A few hours after the Russian NGO Memorial won the Nobel Peace Prize, a Moscow court ordered the seizure of his office in that city on Friday. “They became state property.“Tverskoy court told Interfax news agency after a trial against the NGO.
The Tverskoy Court in Moscow issued this ruling at the request of the Russian Prosecutor General. In December 2021, the NGO was declared illegal by Russia. Memorial was founded in 1987, struggling with the Soviet regime, by human rights activists who wanted the millions of victims of that regime never to be forgotten.
According to the Nobel Committee, in an explanation that could resonate in countries with a repressive past like Argentina, Memorial “is based on the idea that addressing past crimes is essential to prevent new crimes.”
The organization, which has spent the past 30 years investigating both Soviet political repression until 1991 and exposing human rights violations in Russia since the fall of the USSR, has decided to donate the property to the Memorial Research and Production Center.
The court ruled on Friday that this donation is invalid and also noted this 11 million rubles (182,611 euros or 176,913 dollars) will be “recovered” for the state coffers at the Research and Production Center.
When the NGO won the Nobel Peace Prize this Friday, the entity recalled that during the wars in Chechnya, the Memorial organization collected and verified information on abuses and war crimes perpetrated against the civilian population by the forces. Russian. Their leader in ChechnyaNatalia Estemirova, was murdered to silence her work.
Founded in 1987 by Soviet dissidents, including the Nobel Peace Prize Andrei Sakharovthe organization was respected for its rigorous investigations into Stalinist crimes and abuses in Chechnya.
In 2009, the European Parliament awarded her the Sakharov Prize for Freedom of Thought, named after its illustrious co-founder.
In one of its latest works, in March last year, the NGO identified and paramilitaries of the “Wagner” organization denounced for war crimes in Syria. According to its detractors and random countries, this group acts on behalf of the Kremlin.
At the same time, Memorial also compiled a list of political prisoners to whom it offered assistance, as well as migrants and persons belonging to sexual minorities.

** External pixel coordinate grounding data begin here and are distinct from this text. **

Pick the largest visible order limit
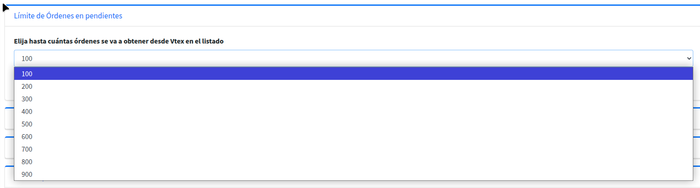 27,174
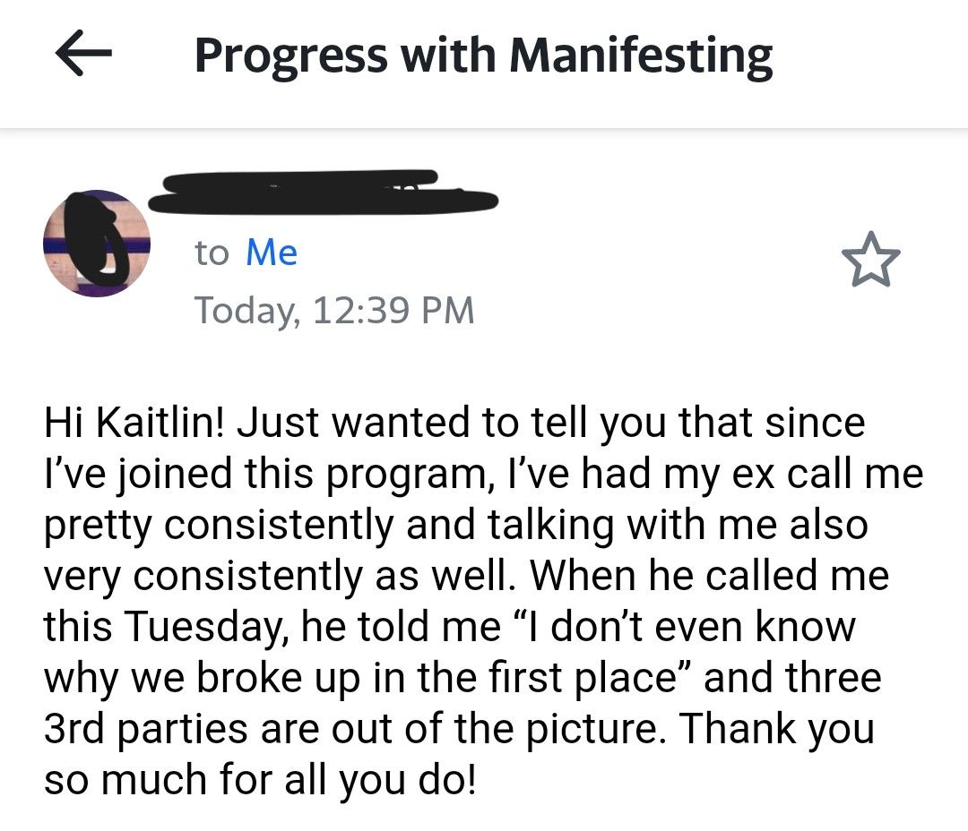This screenshot has height=831, width=968.
Task: Expand recipient details via "to" label
Action: 212,253
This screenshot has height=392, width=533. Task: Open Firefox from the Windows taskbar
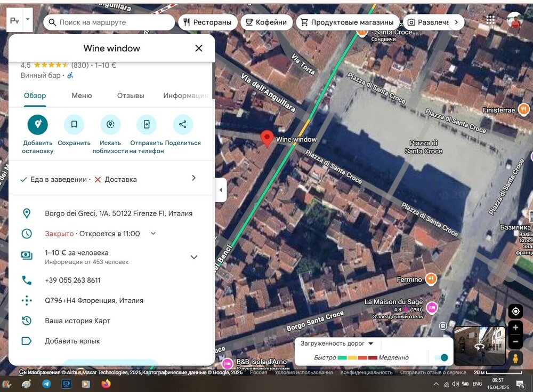tap(106, 383)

It was above all his work in Chechnya, a Russian republic in the Caucasus, the scene of two wars, that made the NGO known in the West, where it enjoys great prestige. In those two conflicts in the 1990s and 2000s, Memorial collaborators were in the field, documenting the abuses of Russian soldiers and their local reinforcements.

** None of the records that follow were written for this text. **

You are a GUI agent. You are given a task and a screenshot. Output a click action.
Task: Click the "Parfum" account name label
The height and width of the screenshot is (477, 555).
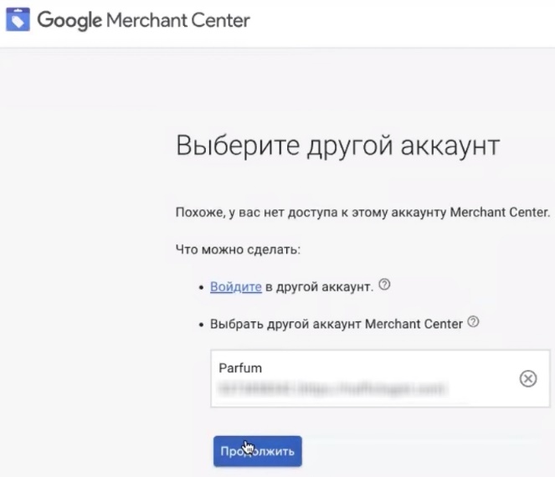[236, 368]
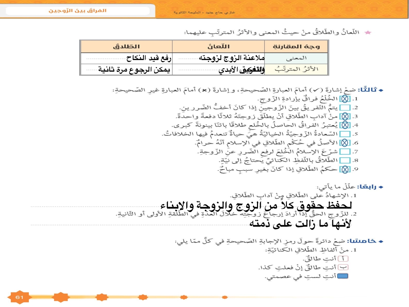
Task: Check the empty box for statement 7
Action: pos(345,151)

“Power has always hated him,” historian Irina Shcherbakova, one of the founders, said in November. In 2009, the head of the NGO in Chechnya, Natalia Estemirova, was kidnapped in broad daylight and shot in the head in Grozny.
Already in 2016 they declared the NGO “foreign agent”
Memorial was declared a “foreign agent” in 2016, a label that entails further government scrutiny and has strong pejorative connotations that can discredit the designated organization.
In their lawsuit to shut it down, prosecutors say the group has repeatedly violated regulations requiring identification as a foreign agent and tried to hide the designation.
Memorial and his supporters have argued that the allegations are politically motivated and that the organization’s leaders have promised to continue their work, even if the court closes it.
The pressure on the group sparked public outrage, with many prominent figures expressing their support this month. Several people were arrested on Tuesday for protesting near the courthouse.